In my recent season of intense stuckness, where every path forward was cloudy and unclear; I often could not see past my own pain. Rather the still small voice invited me to sit in the fullness of confusion on a day-to-day basis and just wonder. My choices became noise cluttering my already full and naturally-analytic brain. I would feel flooded easily. I could not think my way in or out of this complex transition. I sought to not just simply exist, as I daily felt was all I had the energy for. Ultimately I desired to gain healthy momentum past this painful season. But how?
As I sought the way out, I was subsequently enveloped in new but familiar pain...residual from both my recent and distant past. Lessons I had to return to and learn in a new way. The depth of my experience of pain, I prayed, would enrich the empathy I felt for others—equipping me to better come alongside. Yet in the midst of my own soul-aching darkness, I truly could not imagine the other side of the pain. And even more troubling was the nagging thought that I may never have a capacity to work with others in this painful painful place.
A wise mentor of mine consoled me in this season, "Sara, if there was ever a top 10 list of things people (and especially workers) experience on the field, you're basically learning the dictionary and becoming proficient in it! If anything, your experiences of painful transition broaden your capacity for the work that you are called to do." How dreadfully dark to base a career on the most intense seasons of pain! Yet the reminder of feelings of intense isolation, and those that accompanied me in it, propelled me toward but a sliver of hope that maybe this time would be redeemed to help someone else in their dark season. I desired hope and ultimately purpose in it all. Not to push past the reality of the pain, but to learn to embrace what God wanted to teach through the intensity that could only be learned through transition.
As my thoughts became noisy and I couldn’t analyze or strategize my way out of my transition, I in turn took to walking. My body was required to pick up where my thoughts left off. Walking, hiking, biking and yoga became my outlets to hold my pain. This bodily engagement afforded me time and space to NOT have to figure life out. These outlets became a life source for me.

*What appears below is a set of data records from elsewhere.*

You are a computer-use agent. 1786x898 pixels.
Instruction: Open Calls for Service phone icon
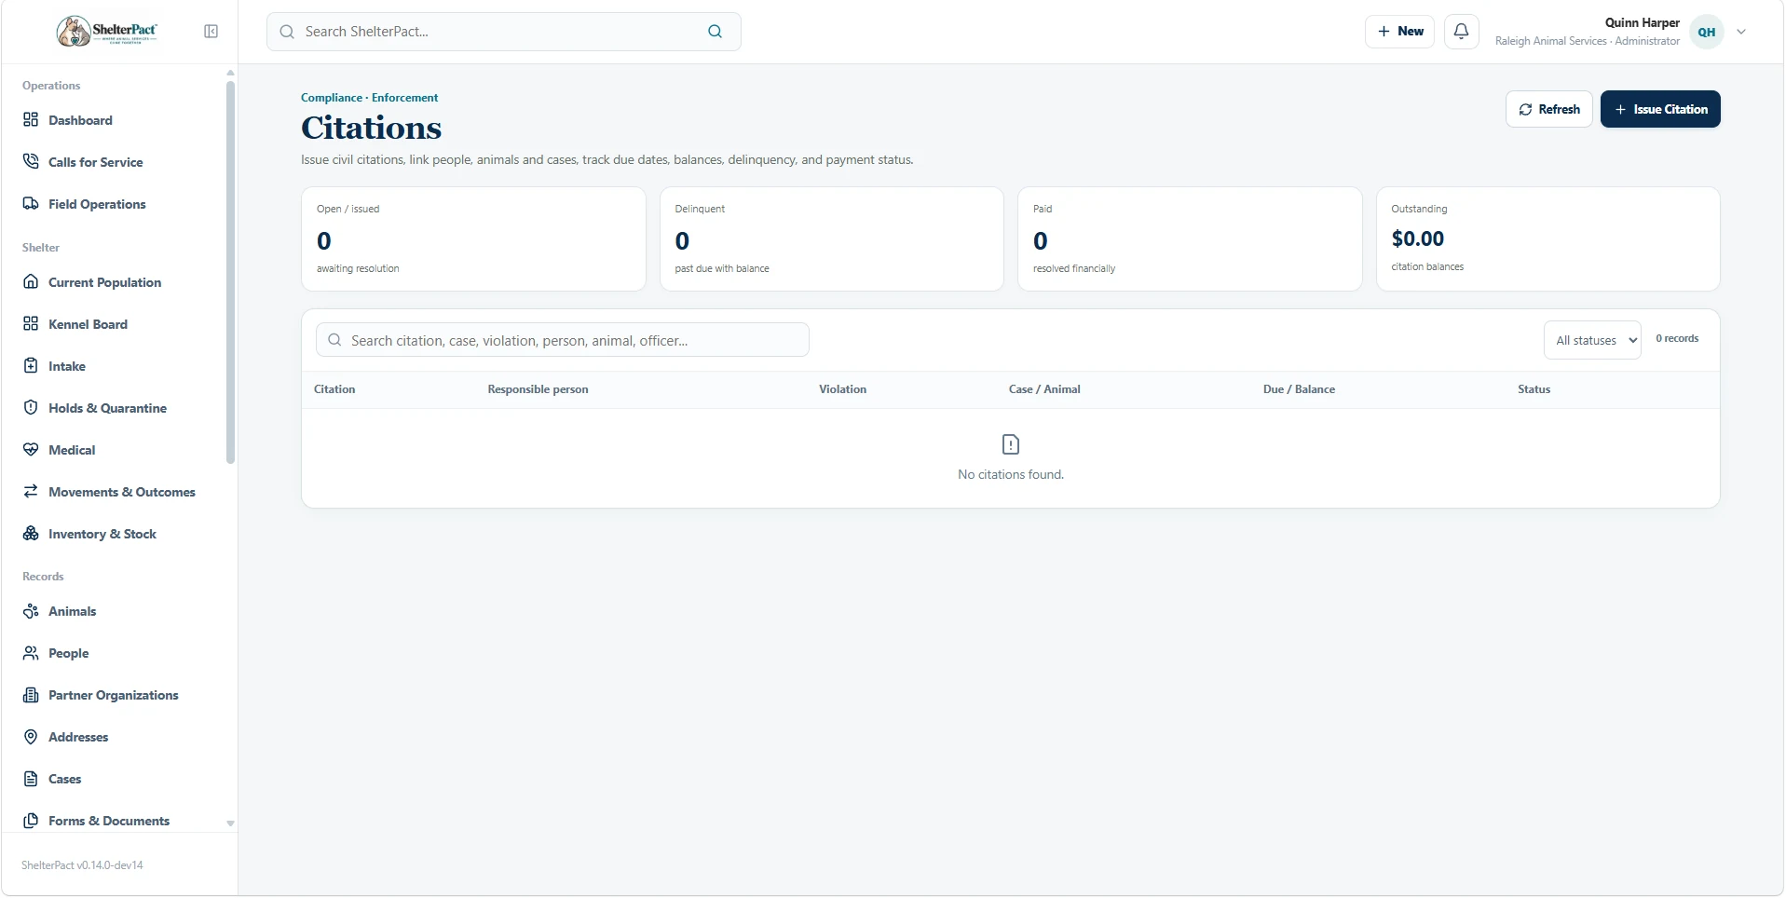click(31, 161)
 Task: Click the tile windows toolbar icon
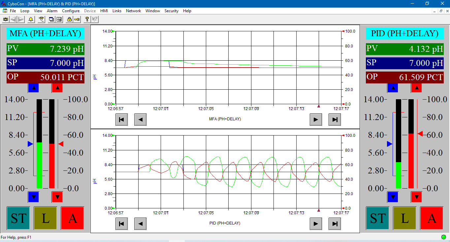pyautogui.click(x=59, y=19)
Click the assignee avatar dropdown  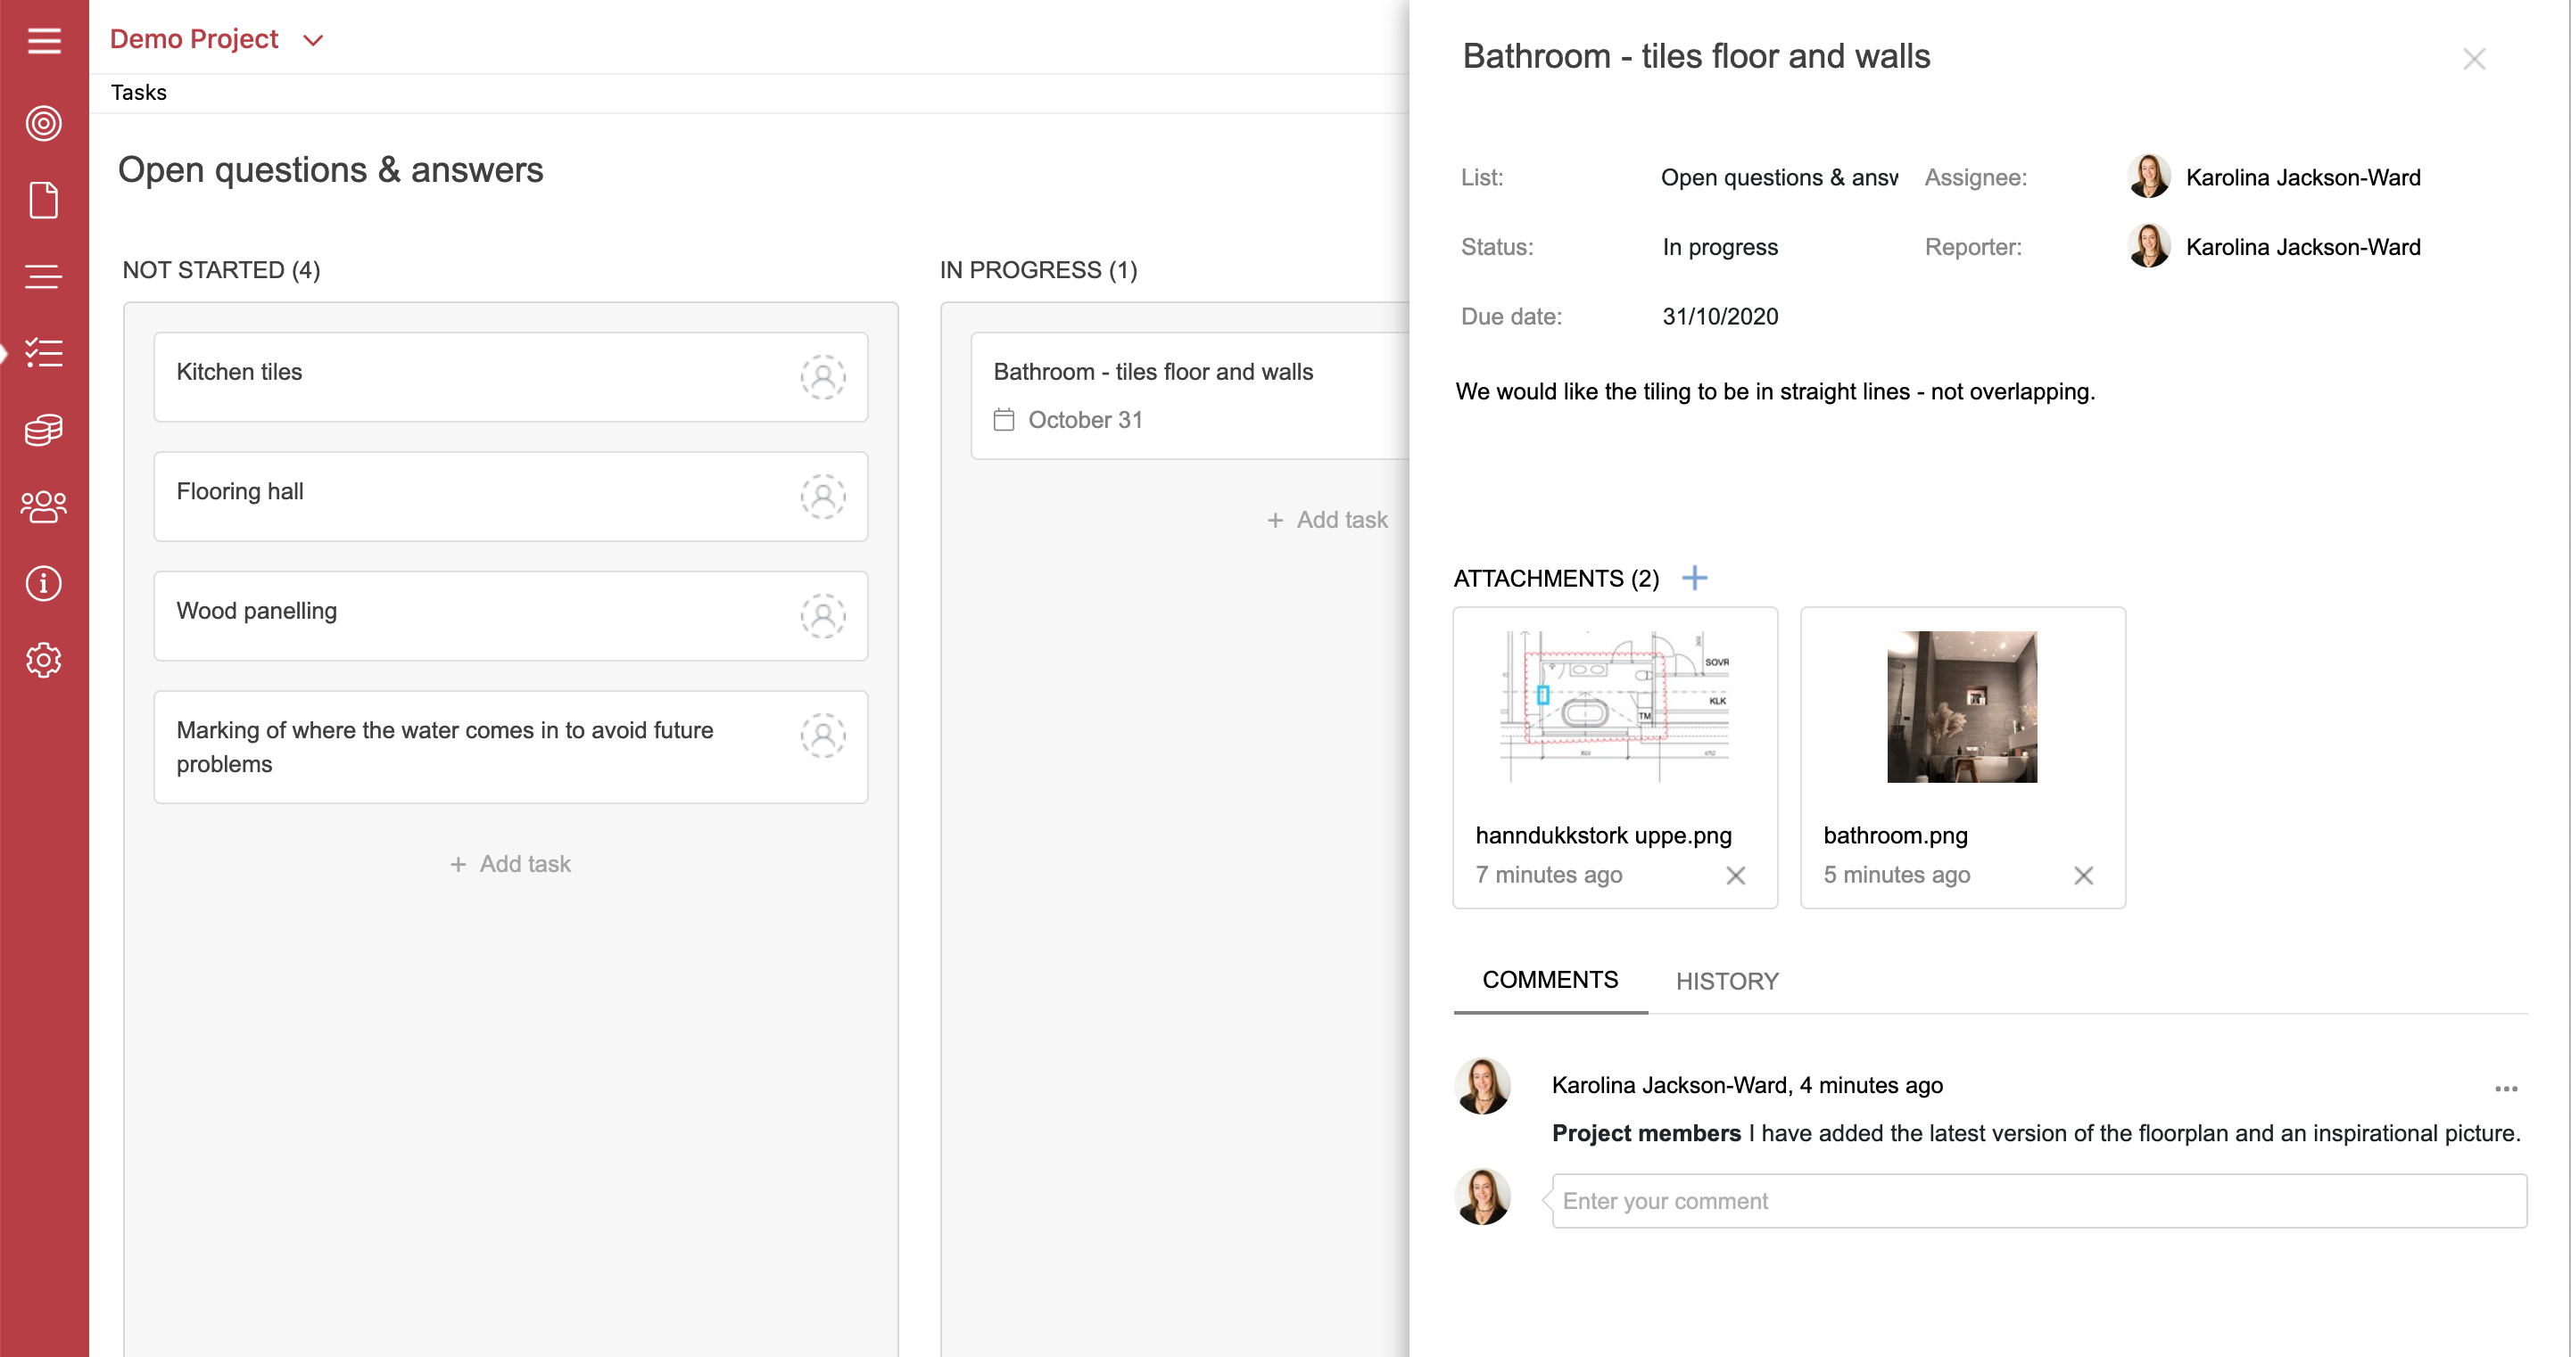click(2149, 175)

My sole purpose in the pain became fighting to learn all that I could; about my own weaknesses, my own woundings, my past, and how my body needed acknowledgement and outlets for carrying my pain. A far more poignant and intense classroom than theories, concepts or textbooks could convey were these lessons I was learning. The experiential learning unequivocal to the conceptual knowledge catalyzed me to engage the learnings of transition in new and deeply profound ways—through both movement and art.
Because transition requires all of our being, I've become convicted through my own learnings that navigating these seasons should be approached with our whole self; our whole brain. The holistic approach includes experiences of physical, spiritual, and emotional encounters to integrate our often-felt disorientation and disintegration. Alongside body movement, finding and creating art that captures the heart became my goal: Look for art that captures the heart became my mantra!
Visual art and kinesthetic movement became powerful outlets for the overwhelm I would feel in my brain. I played with words and color despite the negative voices from my past discouraging me to do so.
The most comforting voices in transition are those who have gone before us and can genuinely say “keep going,” “it won't last forever,” "YOU ARE NOT ALONE on this pilgrimage,” “THIS TOO SHALL PASS.”
Despite not being entirely out of my own current transition journey (and question if we ever really are) I am grateful to be in the direction phase; trusting God that He will use my scarred stories similar to the way in which he has redeemed other's wounds for my growth. I pray that I would be used to provide a healing balm where the wounds remain so raw and open in others.
Therefore, my goal for the creation of both the Art of Transition and The Long Camino Walk is simply: To use art and movement to learn the unique lessons God is inviting each of us into as we continue to unpack our unique calling in this world. May we together embrace these transitions as a normal process the Creator intended for us. And similar to the transition cycle that all of creation is subject to, may we see the mistakes, the time of unfruitfulness, as a vital and necessary season on the journey of making something more beautiful and abundantly fruitful. I am still on a long journey of embracing this season of the way between.
A Transition Prayer of Lament
Injustice, Sorrow, Tears
A deep well of seemingly never-ending grief
Keeper of my heart, beautiful Jesus
Humbled, I bow
You wrong the right
It is all yours
That others would see your love—
not my pain, my anger, my shame or my sin.
Brighten my face that your wisdom would shine through
Redeem my experience in worship to you
FOR REFLECTION AND DISCUSSION:
· What change has precipitated your entry into your current transition?
· What do you sense God is trying to address in pushing the pause button on your journey?
· How are you currently receiving it?